Pioneer Credit Recovery, which specializes in collecting defaulted loans, has come under close government scrutiny in recent years. The Department of Education cut the company's student loan contract after an audit of several sample calls revealed collectors misled consumers. One Florida borrower accused the company this year of harassing phone calls to collect debt, and a Georgia resident sued the company in 2015 alleging it was aggressively retrieving debt from the wrong person altogether.

A spokesperson for the IRS directed BuzzFeed News to its site which states that Pioneer, and the three other companies, are contractually obligated to respect taxpayer rights and follow fair debt collection laws. The agency told BuzzFeed News it will also conduct monthly oversight and annual reviews of each company, including taxpayer complaints.

"The IRS will do everything it can to help taxpayers avoid confusion and understand their rights and tax responsibilities, particularly in light of continual phone scams where callers impersonate IRS agents and request immediate payment," the agency said in September.

But Chi Chi Wu, a staff attorney with the National Consumer Law Center, told BuzzFeed News that the IRS' previous private debt collection experiments showed "dismal results" where "the government ended up losing money."

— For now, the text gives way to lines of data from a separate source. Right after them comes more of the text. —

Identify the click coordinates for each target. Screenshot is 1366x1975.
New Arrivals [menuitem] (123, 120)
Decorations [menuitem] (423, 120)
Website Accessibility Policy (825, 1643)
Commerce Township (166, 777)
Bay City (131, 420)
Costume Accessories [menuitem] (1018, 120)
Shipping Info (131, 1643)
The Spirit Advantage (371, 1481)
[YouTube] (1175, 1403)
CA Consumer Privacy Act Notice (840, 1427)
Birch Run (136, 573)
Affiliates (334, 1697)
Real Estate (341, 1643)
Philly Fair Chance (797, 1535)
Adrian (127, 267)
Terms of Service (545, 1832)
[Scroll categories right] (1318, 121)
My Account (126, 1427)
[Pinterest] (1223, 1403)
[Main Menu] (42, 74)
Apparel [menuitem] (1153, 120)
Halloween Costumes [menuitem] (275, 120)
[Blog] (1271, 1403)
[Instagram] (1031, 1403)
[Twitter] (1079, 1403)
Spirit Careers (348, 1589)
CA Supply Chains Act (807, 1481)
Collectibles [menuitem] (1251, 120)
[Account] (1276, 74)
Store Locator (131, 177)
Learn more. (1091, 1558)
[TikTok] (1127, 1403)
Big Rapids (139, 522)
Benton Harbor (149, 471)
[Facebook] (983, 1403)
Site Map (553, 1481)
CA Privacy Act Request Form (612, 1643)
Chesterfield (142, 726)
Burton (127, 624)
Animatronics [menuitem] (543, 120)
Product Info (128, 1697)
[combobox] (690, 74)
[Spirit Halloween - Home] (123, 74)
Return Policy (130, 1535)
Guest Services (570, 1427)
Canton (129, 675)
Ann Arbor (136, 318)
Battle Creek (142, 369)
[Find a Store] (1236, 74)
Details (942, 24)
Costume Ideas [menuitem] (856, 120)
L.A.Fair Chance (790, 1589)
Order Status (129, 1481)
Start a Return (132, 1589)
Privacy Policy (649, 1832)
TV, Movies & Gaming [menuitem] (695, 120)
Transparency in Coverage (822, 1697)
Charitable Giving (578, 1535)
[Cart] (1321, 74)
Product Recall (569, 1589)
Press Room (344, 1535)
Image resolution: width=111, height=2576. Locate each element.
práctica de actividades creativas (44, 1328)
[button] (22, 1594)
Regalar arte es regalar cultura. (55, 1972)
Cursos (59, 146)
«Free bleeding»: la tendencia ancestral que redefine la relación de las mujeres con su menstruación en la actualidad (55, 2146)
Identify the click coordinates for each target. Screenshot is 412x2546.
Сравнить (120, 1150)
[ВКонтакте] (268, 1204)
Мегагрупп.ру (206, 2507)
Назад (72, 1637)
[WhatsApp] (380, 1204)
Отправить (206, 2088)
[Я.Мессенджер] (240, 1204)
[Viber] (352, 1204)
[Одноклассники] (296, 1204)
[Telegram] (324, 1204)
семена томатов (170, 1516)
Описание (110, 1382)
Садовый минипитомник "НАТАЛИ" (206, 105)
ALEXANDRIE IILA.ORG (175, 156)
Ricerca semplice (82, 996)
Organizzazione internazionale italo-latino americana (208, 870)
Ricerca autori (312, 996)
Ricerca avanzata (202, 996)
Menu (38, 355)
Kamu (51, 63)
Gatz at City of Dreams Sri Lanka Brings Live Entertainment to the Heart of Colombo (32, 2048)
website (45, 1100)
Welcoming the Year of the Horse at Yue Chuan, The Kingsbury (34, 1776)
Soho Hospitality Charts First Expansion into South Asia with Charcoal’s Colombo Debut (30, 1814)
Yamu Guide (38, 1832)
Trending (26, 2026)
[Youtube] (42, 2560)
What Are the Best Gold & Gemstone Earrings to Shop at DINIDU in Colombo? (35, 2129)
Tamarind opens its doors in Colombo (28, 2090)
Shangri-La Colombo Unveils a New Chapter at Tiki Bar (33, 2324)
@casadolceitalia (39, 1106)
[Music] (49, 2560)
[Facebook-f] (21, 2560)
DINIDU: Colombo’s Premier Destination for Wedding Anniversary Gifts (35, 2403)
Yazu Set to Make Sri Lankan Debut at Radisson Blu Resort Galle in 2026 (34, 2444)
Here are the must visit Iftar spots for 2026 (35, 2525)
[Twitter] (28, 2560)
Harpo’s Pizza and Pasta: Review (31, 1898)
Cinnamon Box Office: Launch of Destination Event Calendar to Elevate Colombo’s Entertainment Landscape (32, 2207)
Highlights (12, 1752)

The NCLC opposed the contracts when they were awarded last year. "Congress forced the IRS to hire the most complained about industry in the financial sector to undertake a vital and core government function,” Wu said at the time.

The IRS last contracted with private debt collectors in 2006 to collect on $1.8 billion in "easy" debts that were 1-3 years old. But an analysis by the Office of the Taxpayer Advocate showed that over the two years it was contracted, the private companies "had little success after working the easy cases."

The IRS on average collected about 62% more than the private collectors, the analysis found.

A 1996 pilot program to use private contractors left the IRS with more money spent than retrieved. It reported $4.1 million in expenses by the end of the program in January 1997, with only $3.1 million in collections, according to a Government Accountability Office report.

Ben Barrett, a program associate with the education policy program at the progressive New America foundation, told BuzzFeed News that the government contracting with a private collector poses certain profit incentives that could open up "unsavory practices, illegal practices."

But he also said a private contractor, with IRS oversight, could collect debts with more efficiency than the government. The Treasury Department said in 2016 that its pilot program to collect on defaulted student loans with a gentler approach failed in comparison to private companies.

"Obviously nobody should be doing anything illegal," he said. "You should never cross that line. In so far as they can adhere to the law and get a delinquent taxpayer on the phone through whatever legal means necessary, that’s not necessarily a bad thing."